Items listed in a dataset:
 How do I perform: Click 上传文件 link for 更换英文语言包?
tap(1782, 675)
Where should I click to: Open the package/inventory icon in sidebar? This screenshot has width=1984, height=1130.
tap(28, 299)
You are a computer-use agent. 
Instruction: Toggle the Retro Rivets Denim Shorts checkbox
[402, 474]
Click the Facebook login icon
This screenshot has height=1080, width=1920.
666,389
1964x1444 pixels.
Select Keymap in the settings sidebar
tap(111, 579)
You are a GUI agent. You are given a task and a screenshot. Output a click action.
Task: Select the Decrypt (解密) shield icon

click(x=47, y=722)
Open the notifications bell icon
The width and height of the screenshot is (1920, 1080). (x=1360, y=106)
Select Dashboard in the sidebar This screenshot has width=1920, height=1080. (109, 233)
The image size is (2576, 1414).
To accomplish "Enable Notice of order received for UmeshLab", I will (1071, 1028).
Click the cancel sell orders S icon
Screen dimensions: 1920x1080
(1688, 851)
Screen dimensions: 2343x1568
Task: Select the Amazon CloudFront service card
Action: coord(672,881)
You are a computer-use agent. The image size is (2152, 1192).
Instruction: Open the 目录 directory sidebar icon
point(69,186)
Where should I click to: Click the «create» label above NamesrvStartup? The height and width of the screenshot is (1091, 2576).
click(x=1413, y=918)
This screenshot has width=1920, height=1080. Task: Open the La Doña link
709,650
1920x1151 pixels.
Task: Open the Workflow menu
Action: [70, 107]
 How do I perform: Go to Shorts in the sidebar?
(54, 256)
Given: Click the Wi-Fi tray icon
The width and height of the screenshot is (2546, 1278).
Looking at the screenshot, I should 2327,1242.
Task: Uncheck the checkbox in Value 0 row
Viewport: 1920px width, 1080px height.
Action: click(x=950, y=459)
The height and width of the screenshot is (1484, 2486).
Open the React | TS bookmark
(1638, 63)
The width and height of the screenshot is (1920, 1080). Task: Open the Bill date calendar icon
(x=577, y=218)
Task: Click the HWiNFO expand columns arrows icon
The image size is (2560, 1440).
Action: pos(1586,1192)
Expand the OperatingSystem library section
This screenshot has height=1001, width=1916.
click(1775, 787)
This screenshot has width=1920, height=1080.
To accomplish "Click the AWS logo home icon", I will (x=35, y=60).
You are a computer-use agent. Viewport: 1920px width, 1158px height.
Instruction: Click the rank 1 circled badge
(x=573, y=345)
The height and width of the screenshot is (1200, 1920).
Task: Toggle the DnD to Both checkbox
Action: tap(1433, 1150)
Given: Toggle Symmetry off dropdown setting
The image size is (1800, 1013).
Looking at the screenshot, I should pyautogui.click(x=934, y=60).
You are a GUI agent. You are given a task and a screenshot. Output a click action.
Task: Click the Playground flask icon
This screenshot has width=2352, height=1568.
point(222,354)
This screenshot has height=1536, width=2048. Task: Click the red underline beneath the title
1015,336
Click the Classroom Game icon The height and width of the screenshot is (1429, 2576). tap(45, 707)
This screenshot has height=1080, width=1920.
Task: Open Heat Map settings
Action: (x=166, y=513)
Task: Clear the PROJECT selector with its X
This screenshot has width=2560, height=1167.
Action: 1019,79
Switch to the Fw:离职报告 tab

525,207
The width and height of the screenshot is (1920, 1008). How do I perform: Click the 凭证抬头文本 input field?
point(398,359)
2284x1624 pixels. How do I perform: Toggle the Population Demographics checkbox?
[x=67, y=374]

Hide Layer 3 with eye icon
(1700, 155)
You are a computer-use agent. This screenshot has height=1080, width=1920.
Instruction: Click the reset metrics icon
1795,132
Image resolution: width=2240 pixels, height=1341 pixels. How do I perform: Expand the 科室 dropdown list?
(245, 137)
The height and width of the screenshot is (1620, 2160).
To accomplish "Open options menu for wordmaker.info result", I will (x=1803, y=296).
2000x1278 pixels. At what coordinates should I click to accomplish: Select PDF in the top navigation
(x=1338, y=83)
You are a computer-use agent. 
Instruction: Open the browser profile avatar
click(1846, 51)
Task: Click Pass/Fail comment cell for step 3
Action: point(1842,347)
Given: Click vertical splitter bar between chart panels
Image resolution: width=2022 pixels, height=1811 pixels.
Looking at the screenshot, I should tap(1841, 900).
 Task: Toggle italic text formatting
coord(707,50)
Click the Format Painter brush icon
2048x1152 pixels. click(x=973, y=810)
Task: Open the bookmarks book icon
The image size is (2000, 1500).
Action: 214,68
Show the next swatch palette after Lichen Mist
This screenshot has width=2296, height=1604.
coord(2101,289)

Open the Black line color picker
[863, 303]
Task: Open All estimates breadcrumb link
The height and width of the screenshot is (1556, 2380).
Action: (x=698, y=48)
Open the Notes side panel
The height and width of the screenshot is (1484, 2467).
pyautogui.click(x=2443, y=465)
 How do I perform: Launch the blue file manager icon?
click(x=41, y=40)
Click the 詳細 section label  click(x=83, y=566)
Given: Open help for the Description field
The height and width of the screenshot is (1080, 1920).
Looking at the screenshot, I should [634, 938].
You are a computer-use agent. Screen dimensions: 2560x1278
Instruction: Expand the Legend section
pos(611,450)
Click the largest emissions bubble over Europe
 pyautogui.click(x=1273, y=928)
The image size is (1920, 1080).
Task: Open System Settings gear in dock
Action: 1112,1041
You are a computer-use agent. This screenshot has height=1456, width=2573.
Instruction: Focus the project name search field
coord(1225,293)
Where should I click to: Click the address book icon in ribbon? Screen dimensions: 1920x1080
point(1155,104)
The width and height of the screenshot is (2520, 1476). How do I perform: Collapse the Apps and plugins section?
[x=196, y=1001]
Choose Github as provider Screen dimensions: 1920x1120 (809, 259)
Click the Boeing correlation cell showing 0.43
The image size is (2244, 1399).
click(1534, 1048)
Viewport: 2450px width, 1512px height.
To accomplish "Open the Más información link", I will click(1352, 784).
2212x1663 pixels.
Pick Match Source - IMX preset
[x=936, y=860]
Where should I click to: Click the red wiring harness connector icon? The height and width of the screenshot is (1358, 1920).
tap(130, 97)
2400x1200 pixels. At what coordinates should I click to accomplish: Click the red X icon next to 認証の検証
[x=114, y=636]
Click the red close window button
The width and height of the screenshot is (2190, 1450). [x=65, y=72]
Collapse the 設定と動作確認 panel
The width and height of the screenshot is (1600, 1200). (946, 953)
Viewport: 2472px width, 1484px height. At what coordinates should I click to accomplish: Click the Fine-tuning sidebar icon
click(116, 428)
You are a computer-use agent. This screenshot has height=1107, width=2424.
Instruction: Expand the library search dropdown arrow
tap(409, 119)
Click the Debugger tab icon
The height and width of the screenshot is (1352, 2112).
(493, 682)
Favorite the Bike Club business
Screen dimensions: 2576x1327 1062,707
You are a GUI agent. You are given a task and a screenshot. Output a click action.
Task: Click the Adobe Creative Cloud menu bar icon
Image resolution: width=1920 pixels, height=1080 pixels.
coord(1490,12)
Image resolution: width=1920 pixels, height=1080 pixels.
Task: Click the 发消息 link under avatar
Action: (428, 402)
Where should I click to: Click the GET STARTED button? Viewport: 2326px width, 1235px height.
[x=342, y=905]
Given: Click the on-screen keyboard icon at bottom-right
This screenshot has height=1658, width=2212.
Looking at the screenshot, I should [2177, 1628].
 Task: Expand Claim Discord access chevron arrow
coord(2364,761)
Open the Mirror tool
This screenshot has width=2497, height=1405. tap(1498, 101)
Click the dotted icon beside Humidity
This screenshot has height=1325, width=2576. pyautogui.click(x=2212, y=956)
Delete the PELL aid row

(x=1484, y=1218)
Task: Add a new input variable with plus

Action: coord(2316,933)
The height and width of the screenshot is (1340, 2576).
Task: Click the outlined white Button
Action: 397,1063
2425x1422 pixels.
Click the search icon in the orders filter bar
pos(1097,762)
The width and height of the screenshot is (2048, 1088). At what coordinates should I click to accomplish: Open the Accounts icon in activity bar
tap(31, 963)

* [REQUIRED WORK] Return the entries exactly through the "Given: Click the Wi-Fi tray icon" line.

* [OUTPUT]
 How do I perform: Click 上传文件 link for 更换英文语言包?
tap(1782, 675)
Where should I click to: Open the package/inventory icon in sidebar? This screenshot has width=1984, height=1130.
tap(28, 299)
You are a computer-use agent. 
Instruction: Toggle the Retro Rivets Denim Shorts checkbox
[402, 474]
Click the Facebook login icon
This screenshot has height=1080, width=1920.
666,389
1964x1444 pixels.
Select Keymap in the settings sidebar
tap(111, 579)
You are a GUI agent. You are given a task and a screenshot. Output a click action.
Task: Select the Decrypt (解密) shield icon

click(x=47, y=722)
Open the notifications bell icon
The width and height of the screenshot is (1920, 1080). (x=1360, y=106)
Select Dashboard in the sidebar This screenshot has width=1920, height=1080. (109, 233)
The image size is (2576, 1414).
To accomplish "Enable Notice of order received for UmeshLab", I will (1071, 1028).
Click the cancel sell orders S icon
Screen dimensions: 1920x1080
(1688, 851)
Screen dimensions: 2343x1568
Task: Select the Amazon CloudFront service card
Action: coord(672,881)
You are a computer-use agent. The image size is (2152, 1192).
Instruction: Open the 目录 directory sidebar icon
point(69,186)
Where should I click to: Click the «create» label above NamesrvStartup? The height and width of the screenshot is (1091, 2576).
click(x=1413, y=918)
This screenshot has width=1920, height=1080. Task: Open the La Doña link
709,650
1920x1151 pixels.
Task: Open the Workflow menu
Action: [70, 107]
 How do I perform: Go to Shorts in the sidebar?
(54, 256)
Given: Click the Wi-Fi tray icon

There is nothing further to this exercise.